PAGE EXCERPT:
---+---

10 January 2020 Daniel Kral
  • In a widely expected move, the Riksbank hiked the repo rate at the December monetary policy meeting. However, this is not the start of a tightening cycle with the repo rate set to remain unchanged well into 2022.
  • The timing and nature of the decision are highly unusual, as most major central banks have been easing policy through 2019, and the Swedish economy is set to grow at the slowest pace in several years. Moreover, the Riksbank continues with its quantitative easing programme until the end of 2020.
  • The full reasoning for the "one and done" hike is unclear, but the Riksbank has grown increasingly concerned about the adverse side effects of the negative repo rate.
  • The outlook for the Swedish economy remains weak. A negative surprise in 2020 could make the Riksbank push the repo rate back to negative territory.

The Swedish Central Bank (Riksbank) increased its main policy rate (repo rate) by 25 basis points, from -0.25% to 0.00%, in its December meeting. Although the decision was not unanimous, the move had been widely expected. This ends the five-year period when the repo rate was negative (from February 2015 to January 2020), but it is not the start of a tightening cycle. According to the December 2019 monetary policy report, the repo rate is set to remain unchanged well into 2022 (Chart 1), while the Riksbank will continue with its quantitative easing programme until the end of 2020.

---+---

INFORMATION SUPPLIED:
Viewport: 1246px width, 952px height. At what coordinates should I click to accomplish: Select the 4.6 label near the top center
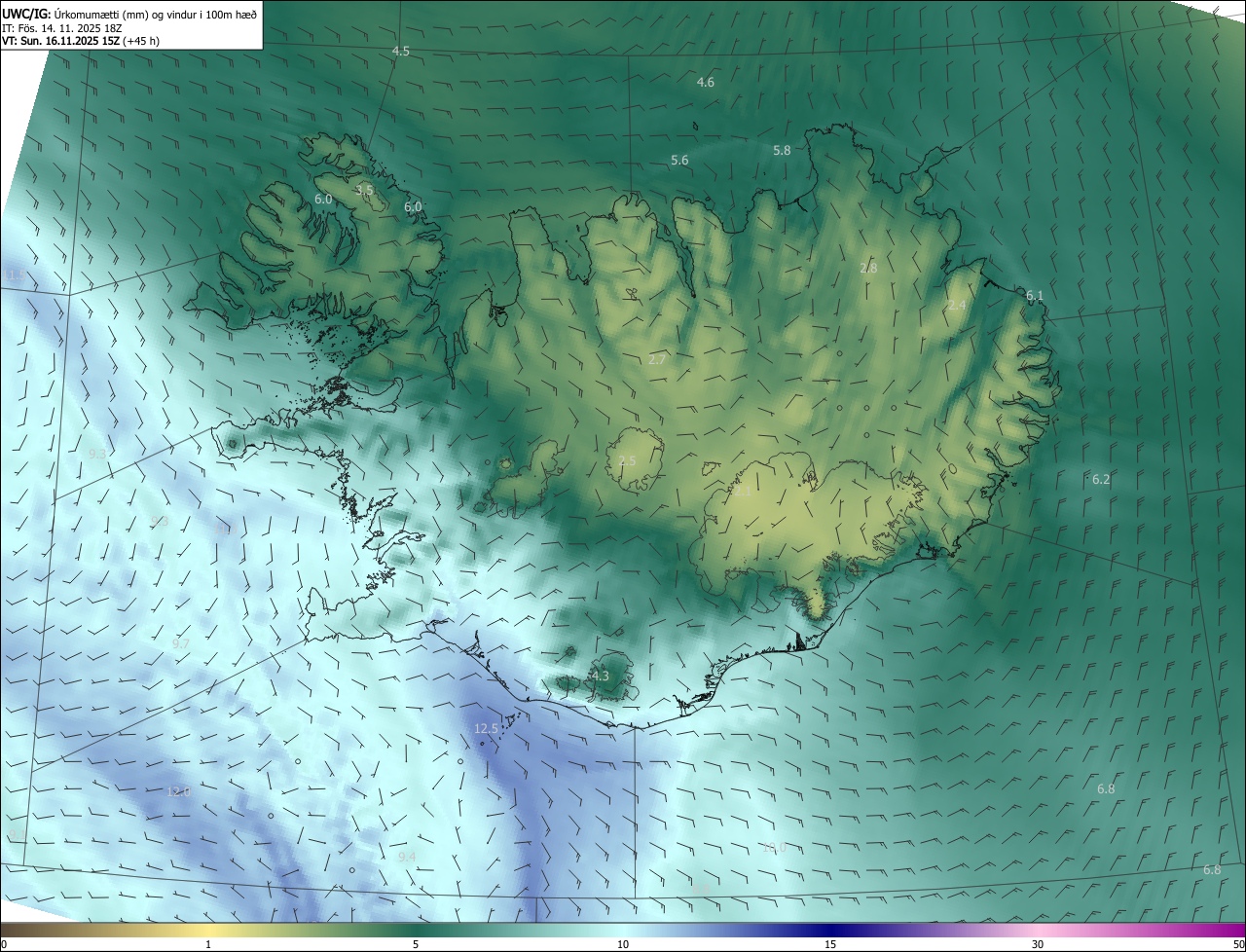pyautogui.click(x=706, y=83)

---+---

REQUIRED ACTIONS:
1. Echo the Riksbank rate hike text word for word, everything from "10 January 2020" down to "well into 2022.".
2. Proceed with the text on the Riksbank's December rate decision, writing on from the point where it stops.

ANSWER SET:
1.
10 January 2020 Daniel Kral
  • In a widely expected move, the Riksbank hiked the repo rate at the December monetary policy meeting. However, this is not the start of a tightening cycle with the repo rate set to remain unchanged well into 2022.

2.
The timing for the decision is highly unusual for several reasons. First, Sweden's economy has slowed significantly, with growth in 2019 expected to be the lowest since 2013 (Chart 2), the unemployment rate increasing and inflation below target. It is highly unusual for the central bank to be tightening monetary policy at a time when the economy is hitting the buffers. Second, many central banks, including the Federal Reserve and the European Central Bank, have lowered policy rates in 2019. By tightening rates at a time of global easing, the Riksbank is a notable outlier. Third, the Riksbank is unique among major central banks to have simultaneously hiked rates, while pursuing a quantitative easing programme. Indeed, the Riksbank was keen to emphasize that the overall stance remains expansionary.

A "one and done" rate hike is highly unusual and the full reasoning for the Riksbank's decision is unclear. However, a key line from the monetary policy report notes that "if negative nominal interest rates are perceived as a more permanent state, the behaviour of economic agents may change and negative effects may arise." The Riksbank has been voicing its concern over the high and increasing level of household indebtedness, which is among the highest in Europe, and the corresponding increase in financial vulnerability (Chart 3).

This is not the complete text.